**Instructions for the task**
Only the lines from the one containing "Click the Execute Test title bar icon" through the end of the listing are to be transcribed, exactly and with both ends included.

**Source material**
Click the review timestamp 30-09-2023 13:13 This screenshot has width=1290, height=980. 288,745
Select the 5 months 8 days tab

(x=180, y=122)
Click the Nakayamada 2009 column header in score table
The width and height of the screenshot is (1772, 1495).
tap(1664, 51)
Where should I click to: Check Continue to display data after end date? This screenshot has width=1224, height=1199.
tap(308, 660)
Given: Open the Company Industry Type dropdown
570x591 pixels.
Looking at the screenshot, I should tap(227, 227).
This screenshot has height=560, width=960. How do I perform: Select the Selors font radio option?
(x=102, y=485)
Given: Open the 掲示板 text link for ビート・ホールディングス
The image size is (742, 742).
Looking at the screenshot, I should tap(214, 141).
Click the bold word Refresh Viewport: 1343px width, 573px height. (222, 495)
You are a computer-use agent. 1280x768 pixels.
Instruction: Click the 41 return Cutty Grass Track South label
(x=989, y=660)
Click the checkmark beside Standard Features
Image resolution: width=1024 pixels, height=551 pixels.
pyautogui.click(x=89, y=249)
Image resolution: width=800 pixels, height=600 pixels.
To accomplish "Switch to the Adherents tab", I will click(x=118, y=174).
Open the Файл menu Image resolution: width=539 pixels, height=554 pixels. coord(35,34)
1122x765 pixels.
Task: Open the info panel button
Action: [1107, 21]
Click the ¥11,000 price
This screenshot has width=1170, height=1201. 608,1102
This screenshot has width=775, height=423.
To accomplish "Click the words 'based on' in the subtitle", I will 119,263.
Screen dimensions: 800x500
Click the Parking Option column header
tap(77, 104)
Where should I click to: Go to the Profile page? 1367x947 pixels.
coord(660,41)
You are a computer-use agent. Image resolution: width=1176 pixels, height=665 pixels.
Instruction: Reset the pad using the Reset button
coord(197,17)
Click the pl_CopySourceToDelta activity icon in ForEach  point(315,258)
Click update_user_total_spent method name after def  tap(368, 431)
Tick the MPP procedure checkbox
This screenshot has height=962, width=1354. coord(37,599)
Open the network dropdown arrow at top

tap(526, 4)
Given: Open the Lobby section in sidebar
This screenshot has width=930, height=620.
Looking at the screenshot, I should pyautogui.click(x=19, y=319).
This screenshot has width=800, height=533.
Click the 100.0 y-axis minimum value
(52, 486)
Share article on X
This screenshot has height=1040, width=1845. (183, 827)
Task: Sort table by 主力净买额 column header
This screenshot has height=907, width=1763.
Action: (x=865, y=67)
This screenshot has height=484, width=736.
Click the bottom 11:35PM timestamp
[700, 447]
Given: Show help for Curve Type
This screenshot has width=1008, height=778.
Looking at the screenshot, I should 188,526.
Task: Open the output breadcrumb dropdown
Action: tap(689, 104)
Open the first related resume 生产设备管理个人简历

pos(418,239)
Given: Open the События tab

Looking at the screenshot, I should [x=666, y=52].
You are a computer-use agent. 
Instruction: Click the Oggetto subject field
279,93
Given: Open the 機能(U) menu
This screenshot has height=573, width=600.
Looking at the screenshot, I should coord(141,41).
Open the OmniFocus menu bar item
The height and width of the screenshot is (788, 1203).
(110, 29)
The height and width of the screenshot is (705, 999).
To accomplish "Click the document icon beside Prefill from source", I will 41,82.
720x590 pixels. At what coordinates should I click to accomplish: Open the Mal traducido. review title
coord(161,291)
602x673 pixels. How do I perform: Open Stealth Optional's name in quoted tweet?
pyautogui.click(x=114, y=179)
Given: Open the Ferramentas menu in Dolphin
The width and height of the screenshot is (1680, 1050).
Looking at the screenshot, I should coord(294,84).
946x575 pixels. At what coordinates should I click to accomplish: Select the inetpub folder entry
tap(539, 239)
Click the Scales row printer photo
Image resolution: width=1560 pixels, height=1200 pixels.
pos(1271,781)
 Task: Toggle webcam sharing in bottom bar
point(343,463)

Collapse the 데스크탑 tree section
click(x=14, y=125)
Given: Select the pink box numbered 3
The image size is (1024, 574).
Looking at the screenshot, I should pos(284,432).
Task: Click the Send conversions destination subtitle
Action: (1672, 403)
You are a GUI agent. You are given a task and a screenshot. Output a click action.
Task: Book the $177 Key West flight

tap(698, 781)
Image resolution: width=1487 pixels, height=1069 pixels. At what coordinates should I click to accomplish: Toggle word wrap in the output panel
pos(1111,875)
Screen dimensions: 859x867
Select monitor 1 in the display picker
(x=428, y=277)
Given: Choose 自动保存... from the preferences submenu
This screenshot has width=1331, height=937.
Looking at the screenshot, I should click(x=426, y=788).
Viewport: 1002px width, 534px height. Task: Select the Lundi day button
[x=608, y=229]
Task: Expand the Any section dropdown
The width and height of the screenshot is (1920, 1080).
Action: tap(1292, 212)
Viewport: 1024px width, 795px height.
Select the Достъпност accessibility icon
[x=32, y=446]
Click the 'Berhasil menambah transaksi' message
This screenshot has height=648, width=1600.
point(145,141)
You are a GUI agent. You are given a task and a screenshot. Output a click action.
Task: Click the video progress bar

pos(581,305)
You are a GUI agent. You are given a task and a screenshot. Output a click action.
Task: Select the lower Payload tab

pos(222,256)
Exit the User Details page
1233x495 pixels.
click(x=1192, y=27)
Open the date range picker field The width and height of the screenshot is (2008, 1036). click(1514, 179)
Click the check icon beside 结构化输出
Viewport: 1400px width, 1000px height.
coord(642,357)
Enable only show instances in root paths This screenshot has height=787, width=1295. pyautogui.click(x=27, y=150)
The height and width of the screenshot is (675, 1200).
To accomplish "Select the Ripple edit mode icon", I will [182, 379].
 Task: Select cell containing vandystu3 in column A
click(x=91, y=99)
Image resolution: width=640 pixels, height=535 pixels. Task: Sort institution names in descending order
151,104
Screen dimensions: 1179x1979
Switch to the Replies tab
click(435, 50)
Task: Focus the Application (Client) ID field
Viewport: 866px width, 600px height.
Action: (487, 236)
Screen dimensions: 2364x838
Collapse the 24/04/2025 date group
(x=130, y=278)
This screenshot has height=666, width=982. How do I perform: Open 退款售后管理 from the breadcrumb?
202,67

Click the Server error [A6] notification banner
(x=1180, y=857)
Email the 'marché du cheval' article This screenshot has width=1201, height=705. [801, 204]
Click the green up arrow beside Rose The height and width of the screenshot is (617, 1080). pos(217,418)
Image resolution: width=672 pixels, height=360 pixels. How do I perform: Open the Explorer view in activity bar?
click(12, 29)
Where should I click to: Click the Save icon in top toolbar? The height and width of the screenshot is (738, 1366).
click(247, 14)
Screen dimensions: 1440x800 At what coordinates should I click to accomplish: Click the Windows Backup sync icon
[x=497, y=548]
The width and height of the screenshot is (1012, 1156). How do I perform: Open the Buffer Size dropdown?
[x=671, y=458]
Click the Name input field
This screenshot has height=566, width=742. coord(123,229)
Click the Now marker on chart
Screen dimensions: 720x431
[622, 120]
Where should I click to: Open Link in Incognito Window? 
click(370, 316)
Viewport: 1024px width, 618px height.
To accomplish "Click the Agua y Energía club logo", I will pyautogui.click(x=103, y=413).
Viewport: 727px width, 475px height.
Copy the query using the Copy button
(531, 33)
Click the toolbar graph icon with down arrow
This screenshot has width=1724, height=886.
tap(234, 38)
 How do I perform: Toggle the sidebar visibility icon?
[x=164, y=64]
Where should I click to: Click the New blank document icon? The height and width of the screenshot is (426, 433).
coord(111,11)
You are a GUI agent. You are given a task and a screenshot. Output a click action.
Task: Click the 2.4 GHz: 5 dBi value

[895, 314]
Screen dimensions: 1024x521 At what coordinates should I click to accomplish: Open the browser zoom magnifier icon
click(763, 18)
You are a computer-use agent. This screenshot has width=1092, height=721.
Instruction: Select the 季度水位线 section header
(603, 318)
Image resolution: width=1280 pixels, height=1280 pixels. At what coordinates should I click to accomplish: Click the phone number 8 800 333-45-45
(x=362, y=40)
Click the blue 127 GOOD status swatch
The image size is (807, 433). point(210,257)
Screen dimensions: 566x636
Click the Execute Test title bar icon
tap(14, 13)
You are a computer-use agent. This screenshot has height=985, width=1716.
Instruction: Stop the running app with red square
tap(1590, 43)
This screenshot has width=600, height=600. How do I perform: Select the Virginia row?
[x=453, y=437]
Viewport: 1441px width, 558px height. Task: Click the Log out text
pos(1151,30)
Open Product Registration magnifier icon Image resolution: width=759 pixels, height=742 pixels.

**Your response**
Click the Execute Test title bar icon
tap(14, 13)
You are a computer-use agent. This screenshot has height=985, width=1716.
Instruction: Stop the running app with red square
tap(1590, 43)
This screenshot has width=600, height=600. How do I perform: Select the Virginia row?
[x=453, y=437]
Viewport: 1441px width, 558px height. Task: Click the Log out text
pos(1151,30)
Open Product Registration magnifier icon Image resolution: width=759 pixels, height=742 pixels.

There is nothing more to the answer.